DATASET RECORDS: Begin

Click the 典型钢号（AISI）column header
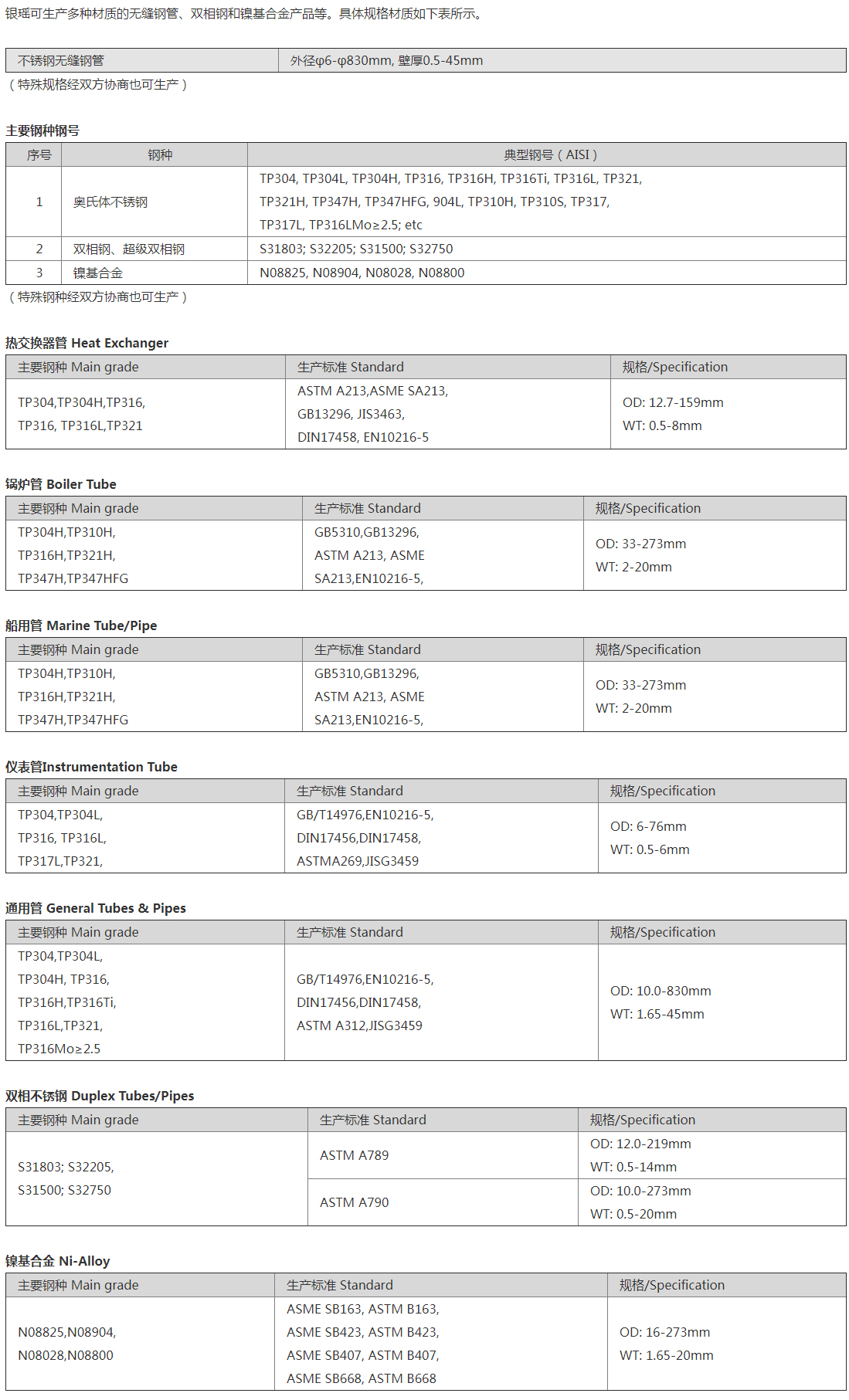The height and width of the screenshot is (1400, 849). 547,154
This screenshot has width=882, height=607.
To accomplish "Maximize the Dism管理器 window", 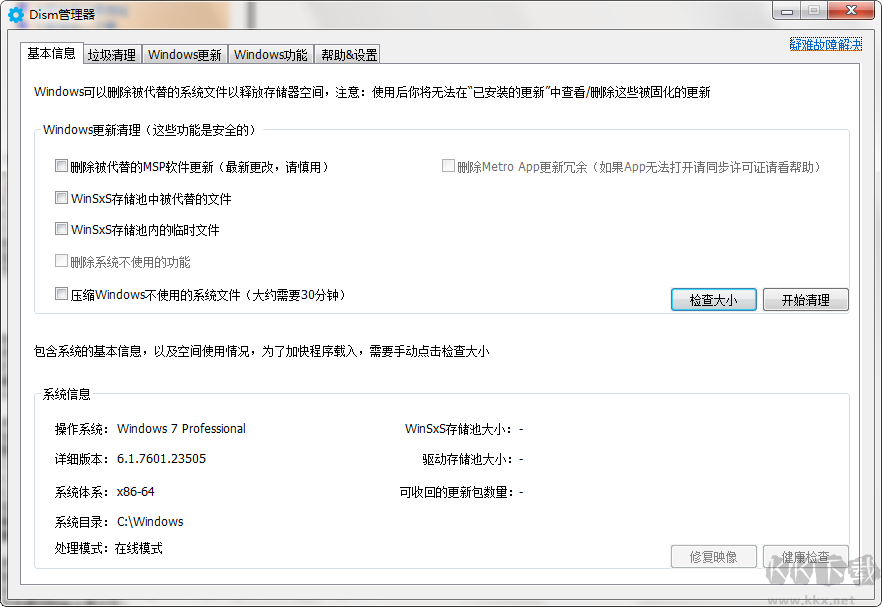I will tap(815, 11).
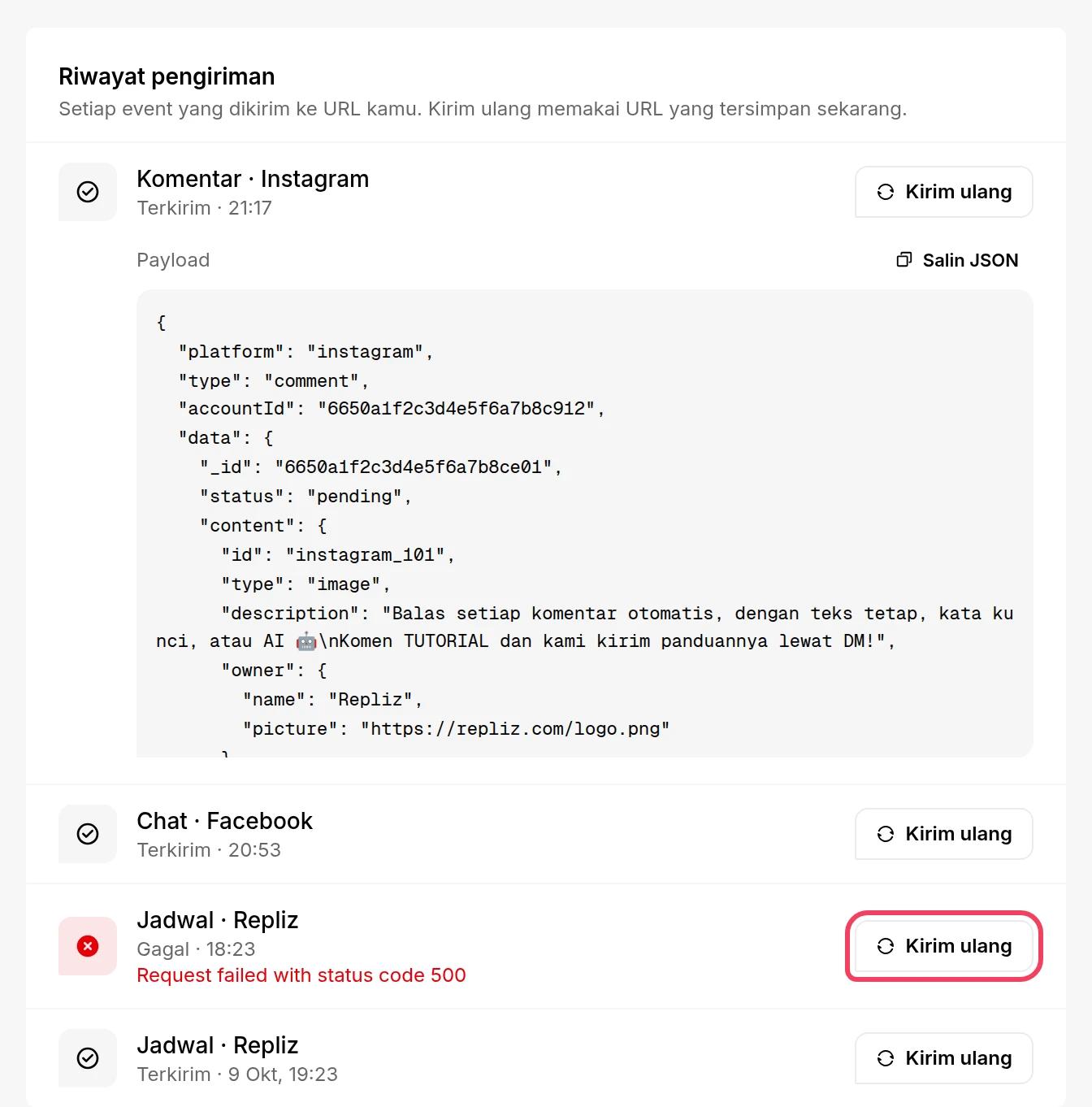This screenshot has width=1092, height=1107.
Task: Click inside the JSON payload code block
Action: (x=585, y=523)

DATASET RECORDS: End

- _ACTIVITY_:
Only the lines from the start of the material to the line with "This screenshot has width=882, height=607.", inclusive, belong in the answer, printed exactly and free of pictures.

- _EXPECTED ANSWER_:
Click the 典型钢号（AISI）column header
The height and width of the screenshot is (1400, 849). 547,154
This screenshot has width=882, height=607.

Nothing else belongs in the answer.